(Collected data)
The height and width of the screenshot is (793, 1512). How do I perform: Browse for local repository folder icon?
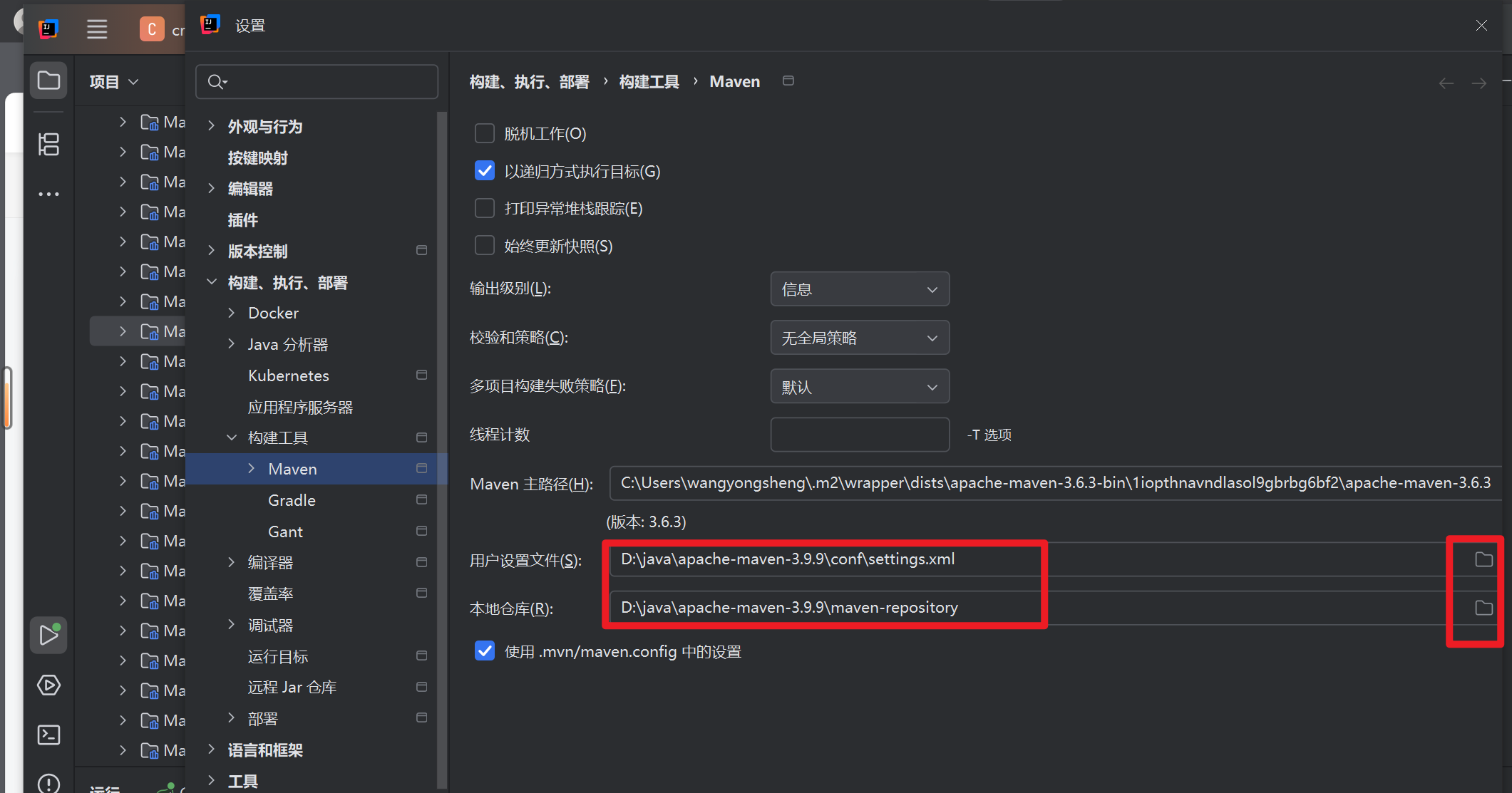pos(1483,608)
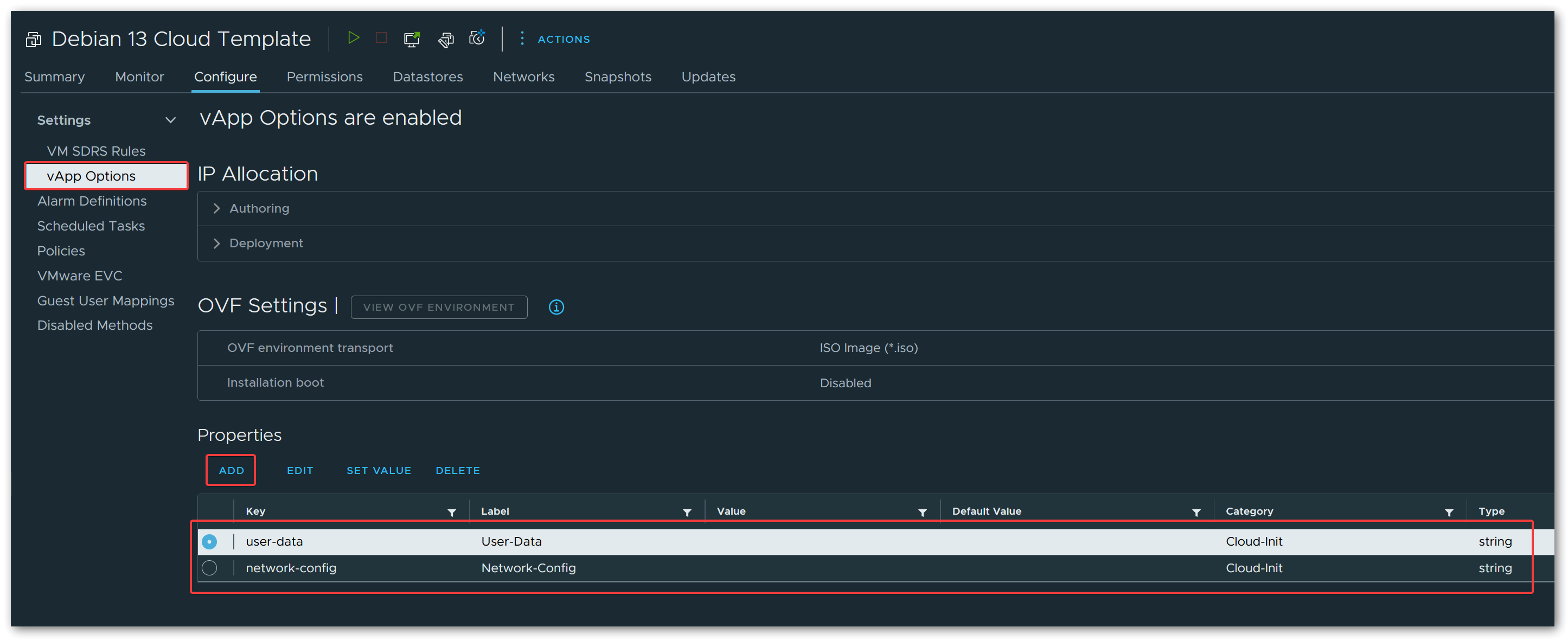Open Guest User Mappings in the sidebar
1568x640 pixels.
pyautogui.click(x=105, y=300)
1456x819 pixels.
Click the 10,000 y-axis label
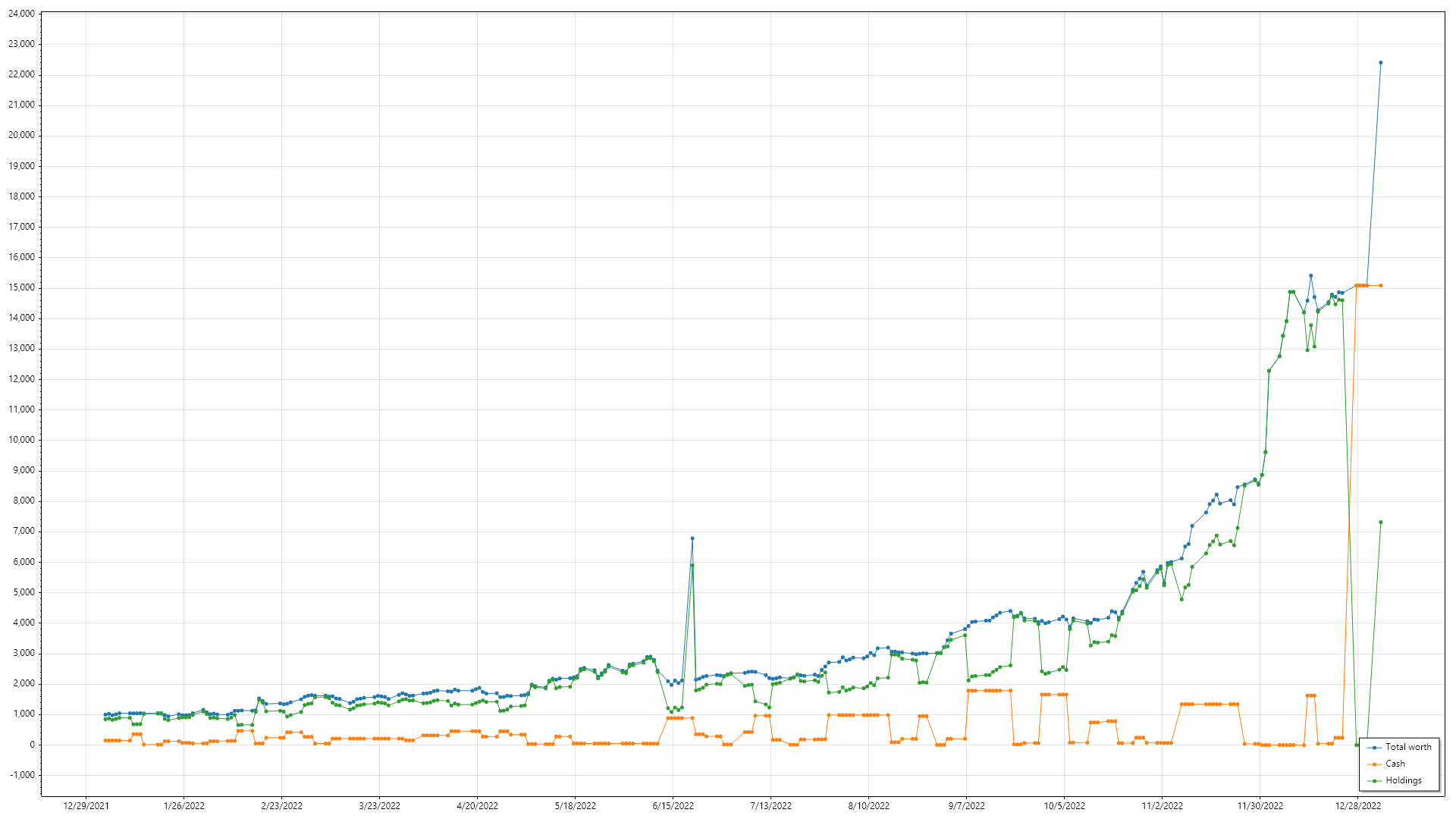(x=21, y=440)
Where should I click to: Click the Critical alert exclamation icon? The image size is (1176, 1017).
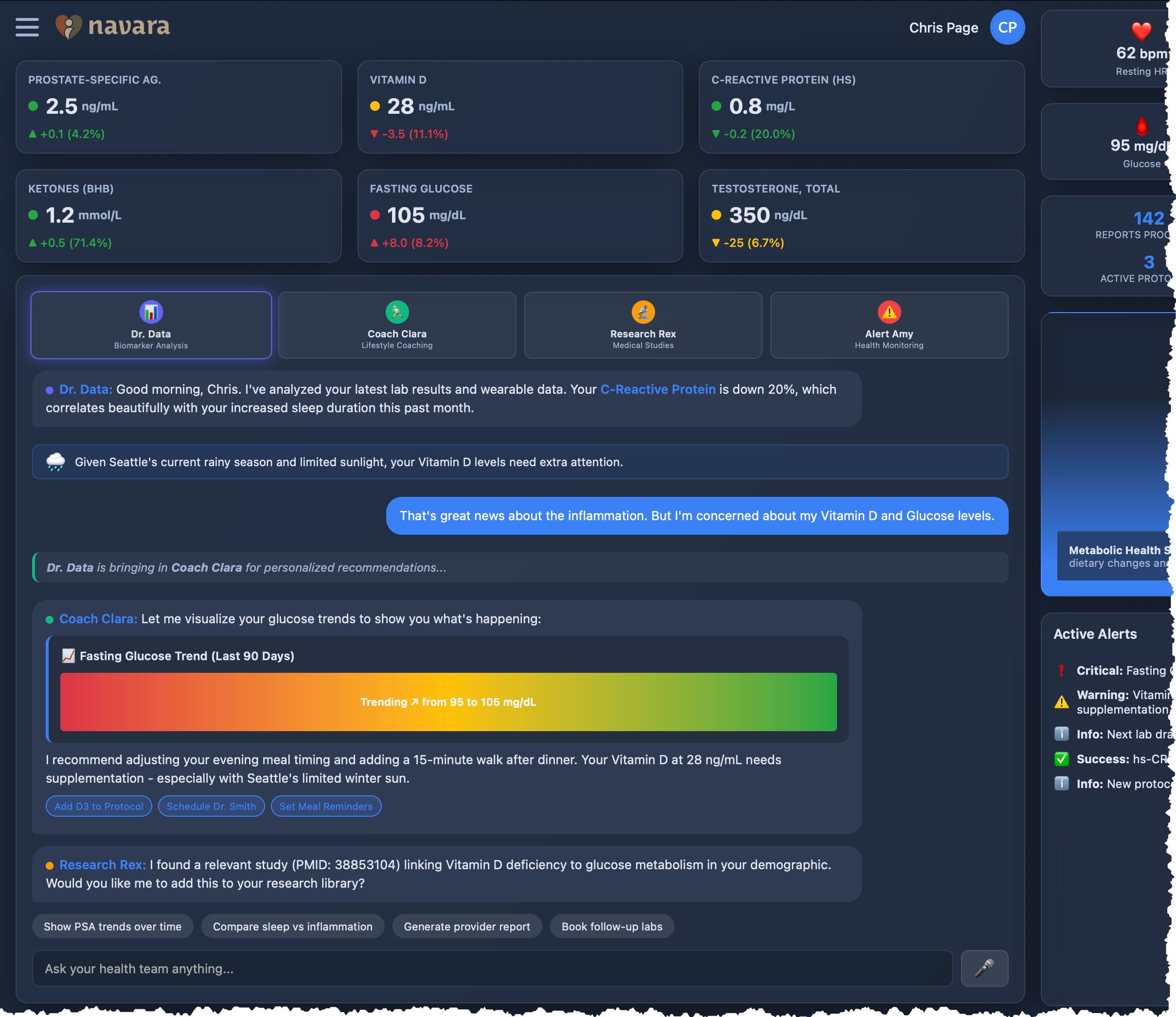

◆ Problem description:
Send back every line above exactly, skipping all pictures.

◆ Answer to this task:
The height and width of the screenshot is (793, 1512). How do I perform: Browse for local repository folder icon?
pos(1483,608)
Open Guest User Mappings in the sidebar
1568x640 pixels.
pyautogui.click(x=105, y=300)
1456x819 pixels.
Click the 10,000 y-axis label
(x=21, y=440)
Where should I click to: Click the Critical alert exclamation icon? The image size is (1176, 1017).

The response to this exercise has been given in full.